Data records:
+--

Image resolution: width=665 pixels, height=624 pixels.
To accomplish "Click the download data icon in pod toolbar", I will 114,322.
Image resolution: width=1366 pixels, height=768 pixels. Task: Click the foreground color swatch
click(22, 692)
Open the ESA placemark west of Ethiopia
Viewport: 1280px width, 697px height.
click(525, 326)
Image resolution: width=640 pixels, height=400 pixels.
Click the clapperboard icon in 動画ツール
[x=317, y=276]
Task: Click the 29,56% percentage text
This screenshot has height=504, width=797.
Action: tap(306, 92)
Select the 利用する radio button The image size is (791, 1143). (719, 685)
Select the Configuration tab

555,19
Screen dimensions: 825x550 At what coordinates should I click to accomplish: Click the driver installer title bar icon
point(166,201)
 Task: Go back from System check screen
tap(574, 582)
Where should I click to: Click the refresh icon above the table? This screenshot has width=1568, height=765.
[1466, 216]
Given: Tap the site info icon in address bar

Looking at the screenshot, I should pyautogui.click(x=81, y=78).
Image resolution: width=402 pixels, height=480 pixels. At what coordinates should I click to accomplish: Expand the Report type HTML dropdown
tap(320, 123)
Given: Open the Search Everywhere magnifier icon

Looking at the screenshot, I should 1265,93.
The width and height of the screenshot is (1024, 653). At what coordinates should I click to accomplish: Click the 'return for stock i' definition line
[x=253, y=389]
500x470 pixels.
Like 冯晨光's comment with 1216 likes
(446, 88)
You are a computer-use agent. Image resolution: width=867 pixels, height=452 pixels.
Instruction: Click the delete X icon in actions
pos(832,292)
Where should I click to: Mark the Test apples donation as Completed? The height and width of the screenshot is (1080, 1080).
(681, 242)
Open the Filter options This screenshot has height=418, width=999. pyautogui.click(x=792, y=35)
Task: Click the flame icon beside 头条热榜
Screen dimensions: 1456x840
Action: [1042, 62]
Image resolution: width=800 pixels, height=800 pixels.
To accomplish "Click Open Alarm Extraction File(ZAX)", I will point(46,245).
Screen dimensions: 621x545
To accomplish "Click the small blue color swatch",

+--

The answer must be an exact copy of the lines from the one containing "Task: Click the flame icon beside 头条热榜" through the last line of the records, both included.

Task: Click the flame icon beside 头条热榜
Screen dimensions: 1456x840
Action: [1042, 62]
Image resolution: width=800 pixels, height=800 pixels.
To accomplish "Click Open Alarm Extraction File(ZAX)", I will point(46,245).
Screen dimensions: 621x545
To accomplish "Click the small blue color swatch",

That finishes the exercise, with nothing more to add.